We suspect that the real reason is the lack of a comprehensive, hysteretic and unifying approach to architectural design that makes the patterns In some sense comparable. Acquirement specification into a working software and hardware system and, hence, could be seen as “programming-in-the-very-large”. Since it is an accepted doctrine that mistakes when caught in the early stages are much cheaper to correct than when discovered in the late stages, good architectural system design could be of enormous economical potential. The purpose of this paper is to take a first step in the direction of a methodology for architectural design. Or in other words, we submit that architectural design should allow a methodology and not intuition, I. E. Should be treated as a science and not as an art. In order not to become overly ambitious, and to stay within the confines of a conference paper, we will limit ourselves to information systems as the synthesis of data base and data communication systems, with more emphasis on the former. 2 2. 1 Services Services and resources Since we claim that architectural design is the first step in a process that turns a requirements specification into a working software and hardware system, an essential ingredient of the design method is a uniform and rigorous requirements specification.
Requirements is something imposed by an outside wow RL. For information systems the outside world are the business processes in some real-world organization such as industry, government, education, financial institutions, for which they provide the informational support. Figure 1 illustrates the basic idea. The counterpart of business processes in an information system are informational processes. Business processes proceed in a linear (as in Figure 1) or non-linear order of steps, and so do the informational processes.
Don’t waste your time!
Order your assignment!
To meet its obligations, each step draws on a number of resources. Resources are infrastructural means that are not died to any particular process or business but support a broad spectrum of these and can be shared, perhaps concurrently, by a large number of processes. In an information system the resources are informational in nature. Because of their central role, resources must be managed properly to achieve the desired system goals of economy, scale, capacity and timeliness.
Therefore, access to each resource is through a resource manager. In the remainder we use the term information systems in the narrower sense of a collection of informational resources and their managers. What qualifies as a resource depends on the scope of a process. For example, in decision processes the resources may be computational such as statistical packages, data warehouses or data mining algorithms. These may in turn draw on more generic resources such as database systems and data communication systems.
Business Informational process 1 Process step 1 Resource manager 1 Process step 2 Process step 3 Resource manager 2 Process step 4 Resource manager 3 Process step 5 Resource manager 4 process 2 Figure 1 Business processes, informational processes and resources What is of interest from an outside perspective is the kind of support a resource may provide. Abstractly speaking, a resource may be characterized by its competence . Competence manifests itself as the range of tasks that the resource manager is capable of performing.
The range of tasks is referred to as a service. In this view, a resource manager is referred to as a service provider (or server for short) and each subsystem that makes use of a resource manager as a service client (or client for short). 2. 2 Service characteristics The relationship between a client and a server is governed by a service level characteristics of the services it provides. From the viewpoint of the client the server as to meet certain obligations or responsibilities. The responsibilities can be broadly classified into two categories.
The first category is service functionality and covers the collection of functions available to a client and given by their syntactical interfaces (signatures) and their semantic effects. The semantic effects often reflect the interrelationships between the functions due to a shared state. Functionality is what a client basically is interested in. The second category covers the qualities of service. These are non-functional properties that are nonetheless considered essential for the usefulness of a server to client. 2. Service qualities To make the discussion more targeted, we study what technical equal ties of service we come to expect from an information system. Ubiquity. In general, an information system includes a large – in the Internet even unbounded – number of service providers. Access to services should be unrestricted in time and space, that is, anytime between any places. Ubiquity of information services makes data communication an indispensable part of information systems. Durability. Information services have not only to do with deriving new information from older information but also act as a kind of business memory.
Access to older information in the form of stored data must remain possible at any time into an unlimited future, unless and until the data is explicitly overwritten.

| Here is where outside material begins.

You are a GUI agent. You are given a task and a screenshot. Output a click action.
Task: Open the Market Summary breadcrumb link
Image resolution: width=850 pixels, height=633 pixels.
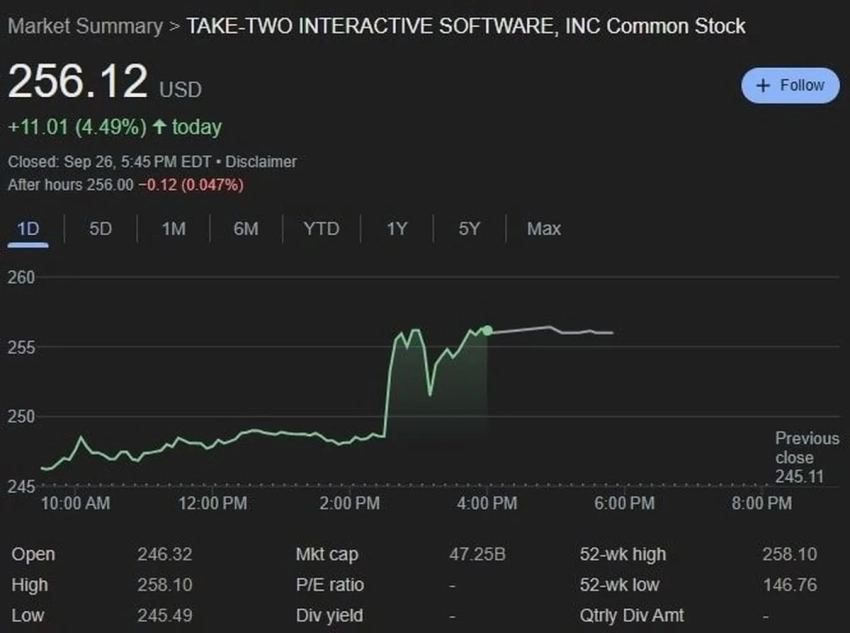tap(83, 25)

Durability of information makes database management a second indispensable ingredient of information systems. Interpretability. In an information system, data is exchanged across both, space due to ubiquity and time due to durability. Data carries information, but it is not information by itself. To exchange information, the sender has to encode its information as data, and the receiver reconstructs the information by interpreting the data.
Any exchange should ensure, to the extent possible, that the interpretations of sender and receiver agree, that is, that meaning is preserved in space and time. This requires some common conventions, e. G. , a formal framework for interpretation. Because information systems and their environment usually are only loosely coupled, the formal framework can only reflect something like a best effort. Best-effort interpretability is often called (semantic) consistency. Robustness. The service must remain reliable, I. E. Guarantee its functionality and qualities to any client, under all circumstances, be they errors, disruptions, failures, incursions, interferences. Robustness must always be founded on a failure model. There may be different models for different causes. For example, a service function must reach a defined state in case of failure (failure resilience), service functions muss t only interact in predefined ways if they access the same resource (conflict resilience), and the effect of a function must not be lost once the function came to a Security.
Services must remain trustworthy, that is, show no effects beyond the guaranteed functionality and qualities, and include only the predetermined clients, n the face of failures, errors or malicious attacks. Performance. Services must be rendered with adequate technical performance at given cost. From a client’s perspective the performance manifests itself as the response time. From a whole community of clients the performance is measured as throughput. Scalability. Modern information systems are open systems in the number of both, clients and servers.
Services must not deteriorate in functionality and qualities in the face of a continuous growth of service requests from clients or other servers. 3 Service hierarchies 3. 1 Divide-and-conquer Given a requirements specification in terms of service functionality and qualities on the one hand and a set of available basic, e. G. , physical resources from which to construct them on the other hand, architectural design is about solving the complex task of bridging the gap between the two.
The time -proven method for doing so is divide-and conquer which recursively derives from a given task a set of more limited tasks that can be combined to realize the original task. However, this is little more than an abstract principle that still leaves open the strategy that governs the decomposition. Higher-level responsibility arrive functionality qualities composition: assemble higher-level responsibility decomposition: divide higher-level lower-level responsibilities Figure 2 Divide-and-conquer for services We look for a strategy that is well-suited to our service philosophy.
Among the various strategies covered in [Est.] the one to fit the service philosophy best is the assignment of responsibilities. In decomposing a larger task new smaller tasks are defined, that circumscribe narrower responsibilities within the original responsibility (Figure 2). If we follow Section 2. 2, a responsibility no matter what its range is always fined in terms of a service functionality and a set of service qualities. Hence, the decomposition results in a hierarchy of responsibilities, I. E. Services, starting from the semantically richest though least detailed service at the root and progressing downwards to ever narrower but more detailed services. The inner nodes of the hierarchy can be interpreted as resource managers that act as both, service providers and service clients. 3. 2 Design hypothesis All we know at this point is that decomposition follows a strategy of dividing responsibilities for services. Services encompass functionality and a large number of laity-of-service (So) parameters. This opens up a large design space at each step.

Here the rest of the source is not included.